How could some of the proposed changes affect your customers? Read on.

The revised model could:

  • Add a formal definition of “balance billing” — the practice of an out-of-network provider billing for the difference between the provider’s stated charge and the health plan issuer’s allowed amount.
  • Add a definition of “emergency medical condition” that would include symptoms that would “lead a prudent layperson, possessing an average knowledge of medicine and health” to expect to suffer harms such as serious impairment of bodily functions, serious impairment of a bodily functions, or a threat to the safety of an unborn child.

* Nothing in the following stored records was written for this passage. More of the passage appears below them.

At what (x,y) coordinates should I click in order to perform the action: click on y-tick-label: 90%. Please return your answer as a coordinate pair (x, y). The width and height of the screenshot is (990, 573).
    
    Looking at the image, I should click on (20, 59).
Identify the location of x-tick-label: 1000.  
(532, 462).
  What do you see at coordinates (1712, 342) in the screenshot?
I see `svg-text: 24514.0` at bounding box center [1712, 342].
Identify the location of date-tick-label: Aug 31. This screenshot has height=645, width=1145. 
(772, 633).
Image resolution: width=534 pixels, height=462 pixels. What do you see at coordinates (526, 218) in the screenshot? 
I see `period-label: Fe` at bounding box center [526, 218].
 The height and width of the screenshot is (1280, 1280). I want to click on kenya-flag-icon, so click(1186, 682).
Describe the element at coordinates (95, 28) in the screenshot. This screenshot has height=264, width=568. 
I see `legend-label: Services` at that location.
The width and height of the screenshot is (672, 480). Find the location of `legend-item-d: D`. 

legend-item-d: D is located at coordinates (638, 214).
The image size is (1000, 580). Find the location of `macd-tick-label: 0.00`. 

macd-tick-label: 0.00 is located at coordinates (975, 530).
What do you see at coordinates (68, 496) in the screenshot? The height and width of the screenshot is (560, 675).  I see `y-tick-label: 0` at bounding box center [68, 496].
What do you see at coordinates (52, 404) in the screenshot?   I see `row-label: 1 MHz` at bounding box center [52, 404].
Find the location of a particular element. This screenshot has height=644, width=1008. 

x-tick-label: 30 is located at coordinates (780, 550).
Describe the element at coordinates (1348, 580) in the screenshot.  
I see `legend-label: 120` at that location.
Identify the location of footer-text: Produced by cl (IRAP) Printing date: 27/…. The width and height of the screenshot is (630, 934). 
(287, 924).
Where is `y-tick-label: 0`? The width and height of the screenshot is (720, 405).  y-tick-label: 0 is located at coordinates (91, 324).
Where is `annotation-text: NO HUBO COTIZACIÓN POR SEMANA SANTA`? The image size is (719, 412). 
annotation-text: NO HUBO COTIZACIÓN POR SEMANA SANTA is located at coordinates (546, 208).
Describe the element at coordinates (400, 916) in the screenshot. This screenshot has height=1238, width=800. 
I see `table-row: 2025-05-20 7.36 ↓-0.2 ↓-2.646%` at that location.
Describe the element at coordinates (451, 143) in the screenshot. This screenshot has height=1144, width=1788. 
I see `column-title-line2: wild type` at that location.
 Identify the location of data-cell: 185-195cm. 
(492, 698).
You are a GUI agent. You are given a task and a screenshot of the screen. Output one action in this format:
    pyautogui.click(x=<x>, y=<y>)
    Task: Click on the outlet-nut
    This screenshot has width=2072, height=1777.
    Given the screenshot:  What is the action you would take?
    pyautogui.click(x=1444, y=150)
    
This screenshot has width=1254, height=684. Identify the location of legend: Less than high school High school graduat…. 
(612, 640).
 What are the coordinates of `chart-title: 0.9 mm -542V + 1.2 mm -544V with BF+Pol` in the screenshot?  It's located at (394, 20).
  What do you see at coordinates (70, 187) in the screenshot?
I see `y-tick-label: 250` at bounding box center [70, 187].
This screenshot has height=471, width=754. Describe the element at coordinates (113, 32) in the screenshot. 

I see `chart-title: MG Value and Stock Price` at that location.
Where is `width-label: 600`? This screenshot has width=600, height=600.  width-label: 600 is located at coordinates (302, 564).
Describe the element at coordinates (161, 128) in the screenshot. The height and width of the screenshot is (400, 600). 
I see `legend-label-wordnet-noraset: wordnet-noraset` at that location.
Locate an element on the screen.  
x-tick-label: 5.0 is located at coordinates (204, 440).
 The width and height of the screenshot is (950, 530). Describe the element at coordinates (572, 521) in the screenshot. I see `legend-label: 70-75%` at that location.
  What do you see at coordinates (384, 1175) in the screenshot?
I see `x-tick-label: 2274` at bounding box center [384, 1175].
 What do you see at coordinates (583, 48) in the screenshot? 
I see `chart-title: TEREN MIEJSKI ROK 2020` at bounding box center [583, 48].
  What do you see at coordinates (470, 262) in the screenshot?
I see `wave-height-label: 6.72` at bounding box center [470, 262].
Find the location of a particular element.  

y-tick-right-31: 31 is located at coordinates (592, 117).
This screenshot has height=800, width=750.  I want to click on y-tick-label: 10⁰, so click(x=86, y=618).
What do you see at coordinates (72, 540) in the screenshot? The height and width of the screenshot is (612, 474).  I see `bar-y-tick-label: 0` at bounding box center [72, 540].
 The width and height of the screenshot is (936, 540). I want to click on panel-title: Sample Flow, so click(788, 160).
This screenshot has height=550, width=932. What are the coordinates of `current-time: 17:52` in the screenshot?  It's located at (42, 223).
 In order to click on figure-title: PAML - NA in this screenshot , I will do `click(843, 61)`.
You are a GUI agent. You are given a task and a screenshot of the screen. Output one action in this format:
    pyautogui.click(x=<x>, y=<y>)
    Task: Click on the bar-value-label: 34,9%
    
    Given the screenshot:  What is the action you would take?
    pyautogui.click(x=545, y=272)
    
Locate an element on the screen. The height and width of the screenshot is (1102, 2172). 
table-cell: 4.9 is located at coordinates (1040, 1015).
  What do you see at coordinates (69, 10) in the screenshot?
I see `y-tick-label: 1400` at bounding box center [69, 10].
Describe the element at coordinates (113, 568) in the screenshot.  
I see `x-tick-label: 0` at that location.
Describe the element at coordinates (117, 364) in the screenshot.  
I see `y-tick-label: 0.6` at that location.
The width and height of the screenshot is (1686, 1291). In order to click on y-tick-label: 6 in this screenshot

  • Add definitions of “telemedicine” and “ telehealth.”
  • Expand the situations in which a plan would have to make out-of-network care available at in-network rates.
  • Give enrollees who are undergoing “active treatment” the treat to continue to see their old providers when a health plan issuer terminates the providers’ contracts without cause.
  • Set minimum provider directory standards, including standards for online directories.
  • Increase the number of situations in which a plan issuer would have to tell regulators about network changes. In a drafting note, drafters have suggested that regulators might want to get warnings from issuers when material changes in provider reimbursement rates and enrollees’ out-of-pocket costs might affect the enrollees’ access to providers.